It’s the lottery of the day when citizens of America don’t have to be broke. Today, there are many options to meet expenses if the cash runs out before payday; one option is known as a Title Loan.
According to an article, “The Unintended Consequences of Cracking Down on Payday Lenders. Payday lenders aren’t the demonic entities they’re made out to be” to acquire this particular loan is fairly easy, “In a payday loan, the borrower writes a post-dated check to cover the loan amount, plus fees. In a car-title loan, the borrower puts up a vehicle as collateral. Since 2010 the number of car-title lending companies in Virginia has more than doubled. Last year, they made more than 128,000 loans, worth an aggregate $125 million. They also repossessed nearly 8,400 vehicles.”
Critics of the loans now lobby to lower interest rates, sources say. CNN reports, “According to a survey conducted for the campaign, 85 percent of Texas voters favor an interest rate cap of 36 percent, similar to rates on high-interest credit cards.The survey of 800 registered voters was conducted for two coalitions, the Texas Fair Lending Alliance and Texas Faith For Fair Lending, in connection with Texas Appleseed. Nearly three-dozen religious and consumer organizations are said to be involved in the coalitions.”
Also included with these entities is the well known Catholic Charities Dioceses of Texas who helps those in need.

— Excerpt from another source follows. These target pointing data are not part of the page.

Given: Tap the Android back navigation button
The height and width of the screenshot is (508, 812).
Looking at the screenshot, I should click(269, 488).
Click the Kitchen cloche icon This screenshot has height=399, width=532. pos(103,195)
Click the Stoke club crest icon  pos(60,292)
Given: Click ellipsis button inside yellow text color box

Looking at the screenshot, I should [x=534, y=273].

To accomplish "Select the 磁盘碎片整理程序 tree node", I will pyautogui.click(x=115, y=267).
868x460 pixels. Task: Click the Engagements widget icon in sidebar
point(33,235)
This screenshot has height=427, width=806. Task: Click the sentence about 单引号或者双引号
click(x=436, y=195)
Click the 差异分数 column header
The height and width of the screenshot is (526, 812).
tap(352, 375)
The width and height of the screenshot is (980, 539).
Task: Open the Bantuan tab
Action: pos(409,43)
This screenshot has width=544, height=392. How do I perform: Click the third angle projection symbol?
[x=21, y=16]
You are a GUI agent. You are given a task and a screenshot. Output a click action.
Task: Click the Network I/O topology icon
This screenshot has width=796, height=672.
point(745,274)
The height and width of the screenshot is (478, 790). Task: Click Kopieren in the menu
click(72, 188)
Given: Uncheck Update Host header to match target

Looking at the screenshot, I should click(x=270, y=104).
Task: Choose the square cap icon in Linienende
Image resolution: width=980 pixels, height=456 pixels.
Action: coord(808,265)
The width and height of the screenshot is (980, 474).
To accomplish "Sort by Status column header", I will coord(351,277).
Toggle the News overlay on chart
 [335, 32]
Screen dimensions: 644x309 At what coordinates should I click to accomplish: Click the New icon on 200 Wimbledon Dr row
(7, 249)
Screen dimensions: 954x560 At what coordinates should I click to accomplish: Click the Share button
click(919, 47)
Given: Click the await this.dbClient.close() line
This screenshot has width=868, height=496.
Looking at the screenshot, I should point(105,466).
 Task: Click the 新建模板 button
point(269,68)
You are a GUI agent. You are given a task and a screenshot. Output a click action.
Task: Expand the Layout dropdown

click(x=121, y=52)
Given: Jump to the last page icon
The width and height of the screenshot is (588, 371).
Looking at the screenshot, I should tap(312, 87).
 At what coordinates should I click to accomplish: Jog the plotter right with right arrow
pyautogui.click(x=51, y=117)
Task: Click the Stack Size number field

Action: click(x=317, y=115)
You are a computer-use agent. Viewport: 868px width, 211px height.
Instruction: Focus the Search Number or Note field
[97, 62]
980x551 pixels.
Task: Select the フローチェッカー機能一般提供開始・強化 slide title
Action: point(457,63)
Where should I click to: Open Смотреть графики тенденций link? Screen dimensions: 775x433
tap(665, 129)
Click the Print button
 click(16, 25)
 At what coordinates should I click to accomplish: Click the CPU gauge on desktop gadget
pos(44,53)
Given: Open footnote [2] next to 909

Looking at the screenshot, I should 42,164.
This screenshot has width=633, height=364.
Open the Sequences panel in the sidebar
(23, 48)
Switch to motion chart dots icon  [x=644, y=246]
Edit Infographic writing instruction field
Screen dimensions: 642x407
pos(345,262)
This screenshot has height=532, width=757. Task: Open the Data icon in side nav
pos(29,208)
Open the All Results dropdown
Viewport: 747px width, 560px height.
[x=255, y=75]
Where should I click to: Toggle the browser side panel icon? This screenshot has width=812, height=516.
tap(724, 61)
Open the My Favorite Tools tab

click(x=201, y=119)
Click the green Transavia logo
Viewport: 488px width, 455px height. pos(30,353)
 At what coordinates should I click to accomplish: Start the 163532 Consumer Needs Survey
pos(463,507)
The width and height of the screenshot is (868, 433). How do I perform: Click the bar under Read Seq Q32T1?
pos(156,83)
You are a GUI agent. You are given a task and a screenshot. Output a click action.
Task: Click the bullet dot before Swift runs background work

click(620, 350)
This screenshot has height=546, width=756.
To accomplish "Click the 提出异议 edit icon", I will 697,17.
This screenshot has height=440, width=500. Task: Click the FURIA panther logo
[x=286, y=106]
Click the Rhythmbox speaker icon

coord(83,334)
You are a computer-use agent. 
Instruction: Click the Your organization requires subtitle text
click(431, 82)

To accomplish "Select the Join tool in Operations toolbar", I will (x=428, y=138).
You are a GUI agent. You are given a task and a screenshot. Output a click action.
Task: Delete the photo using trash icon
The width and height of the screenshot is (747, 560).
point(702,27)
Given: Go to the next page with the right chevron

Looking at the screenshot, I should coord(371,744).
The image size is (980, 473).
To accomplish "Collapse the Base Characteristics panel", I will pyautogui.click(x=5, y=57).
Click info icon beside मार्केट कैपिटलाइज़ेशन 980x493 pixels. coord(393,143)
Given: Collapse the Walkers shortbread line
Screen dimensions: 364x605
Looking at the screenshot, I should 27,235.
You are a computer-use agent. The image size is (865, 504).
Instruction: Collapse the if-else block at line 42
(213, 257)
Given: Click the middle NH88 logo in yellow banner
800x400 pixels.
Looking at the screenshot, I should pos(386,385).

The report adds further, “Car title lenders are in a different category than credit card companies or banks and work around usury laws. Thus, title loan lenders are able to charge triple digit annual percentage rates (APRs). Yes, triple digits. It’s not an exaggeration to see 250% APR and higher on these car tile loans and only a handful of states have passed strict laws that prohibit exorbitant percentage rates.”